A creaturely economy in the old lore of Moses works in cycles of sevens. Since it seemed to be the fallen bent of things to separate themselves out, it was given that, periodically, the community would open itself to curated interruptions. These were common events that would keep the social fabric creaturely and integrated. A stirring of the broth to keep the soup from separating out, so to speak.
First is the holy-day that is kept every seventh day, the sabbath. This day is a leveller, to be enjoyed by all regardless of station or identity. It is also a species leveller. The earth carries on quite well without human grind and innovation. As Ched Myers puts it: “This world can be improved upon by no human work—it is abundant, satisfying and magical.” This creaturely rest, this participation by simply being, is also a window in the world as it should be, an image of the messianic age, life liberated from toil.

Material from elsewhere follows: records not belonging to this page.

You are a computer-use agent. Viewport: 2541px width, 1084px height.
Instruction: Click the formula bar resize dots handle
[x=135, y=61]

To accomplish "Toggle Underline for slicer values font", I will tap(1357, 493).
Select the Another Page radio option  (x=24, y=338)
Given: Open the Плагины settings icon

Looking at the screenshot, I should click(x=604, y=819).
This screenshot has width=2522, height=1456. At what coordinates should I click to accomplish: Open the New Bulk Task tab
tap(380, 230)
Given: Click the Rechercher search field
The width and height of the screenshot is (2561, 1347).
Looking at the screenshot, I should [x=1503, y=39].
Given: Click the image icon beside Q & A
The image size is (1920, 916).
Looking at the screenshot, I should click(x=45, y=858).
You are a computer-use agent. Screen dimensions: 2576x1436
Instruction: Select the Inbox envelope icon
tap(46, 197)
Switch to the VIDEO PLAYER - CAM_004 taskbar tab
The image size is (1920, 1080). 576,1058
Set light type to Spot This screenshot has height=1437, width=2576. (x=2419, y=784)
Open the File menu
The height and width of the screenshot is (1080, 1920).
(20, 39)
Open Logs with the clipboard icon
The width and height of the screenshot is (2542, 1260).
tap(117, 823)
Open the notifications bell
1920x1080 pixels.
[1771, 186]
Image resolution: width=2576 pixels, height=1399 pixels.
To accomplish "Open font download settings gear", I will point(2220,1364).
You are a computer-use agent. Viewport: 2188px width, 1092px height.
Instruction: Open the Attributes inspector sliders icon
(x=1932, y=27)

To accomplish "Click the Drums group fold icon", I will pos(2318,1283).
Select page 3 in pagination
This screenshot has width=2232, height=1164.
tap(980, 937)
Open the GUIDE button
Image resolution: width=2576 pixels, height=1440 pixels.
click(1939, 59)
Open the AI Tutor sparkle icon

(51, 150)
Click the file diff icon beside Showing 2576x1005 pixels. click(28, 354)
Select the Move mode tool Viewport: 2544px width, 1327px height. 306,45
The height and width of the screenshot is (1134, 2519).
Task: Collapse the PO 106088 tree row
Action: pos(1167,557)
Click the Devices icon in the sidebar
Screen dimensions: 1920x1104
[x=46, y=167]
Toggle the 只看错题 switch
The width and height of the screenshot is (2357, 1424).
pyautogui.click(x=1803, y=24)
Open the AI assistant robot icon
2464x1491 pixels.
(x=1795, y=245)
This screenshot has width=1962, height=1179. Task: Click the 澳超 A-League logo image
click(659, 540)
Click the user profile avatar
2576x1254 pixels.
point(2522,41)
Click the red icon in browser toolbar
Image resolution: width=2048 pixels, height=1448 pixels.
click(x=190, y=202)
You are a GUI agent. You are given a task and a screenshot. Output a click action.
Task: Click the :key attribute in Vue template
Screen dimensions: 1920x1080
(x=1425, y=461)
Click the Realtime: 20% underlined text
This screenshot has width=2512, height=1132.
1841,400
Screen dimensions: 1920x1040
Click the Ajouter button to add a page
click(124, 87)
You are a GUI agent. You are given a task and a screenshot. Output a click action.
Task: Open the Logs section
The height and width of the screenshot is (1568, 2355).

Then, every seventh year comes the sabbath year. This event collapsed economic power relations in the canceling of all debts. It collapsed class power relations, in the freeing of all who had fallen into servitude or slavery. And it collapsed ecological power relations, by giving the land rest from cultivation. The community would eat what they had saved from the previous year and whatever they foraged as hunter gatherers—whatever the lands yields by itself. They took every seventh year off being agricultural humanity, lest they began to think of nature as resource and to develop a distanced and extractive mis-relation to it.
Finally, after seven sabbath years (after forty-nine years, that is) comes the Year of Jubilee. In the year of jubilee all land and property that had been accumulated by wealthy elites and powerful families was to be returned to the hands of whoever had historically lived there. Land back. And so in every generation there was a reset event in which creeping monopolies and colonising developments were cut back to the ground. This was to prevent those people becoming lonely and fey and poisonous atop their grand towers, so that they might find peace close to the earth. Close to kith and kin.
There is an old idea that the messianic age would come after six thousand years, from whenever someone started counting. Prophecies that the messianic age would last a thousand years were perhaps related to this notion. A sabbath millennium, so to speak. A messianic jubilee at the end of history, which begins, just like a jubilee year, with the sound of a horn. And so the messianic idea which mostly developed after these laws, emerged in resonance with these cycles of seven. These regular interruptions in creeping movements of separation would finally become the law—the new law that would make all law superfluous. The sabbath, the jubilee, would simply become the way it is: all things fully integrated and fully at rest, dividing themselves from themselves no more.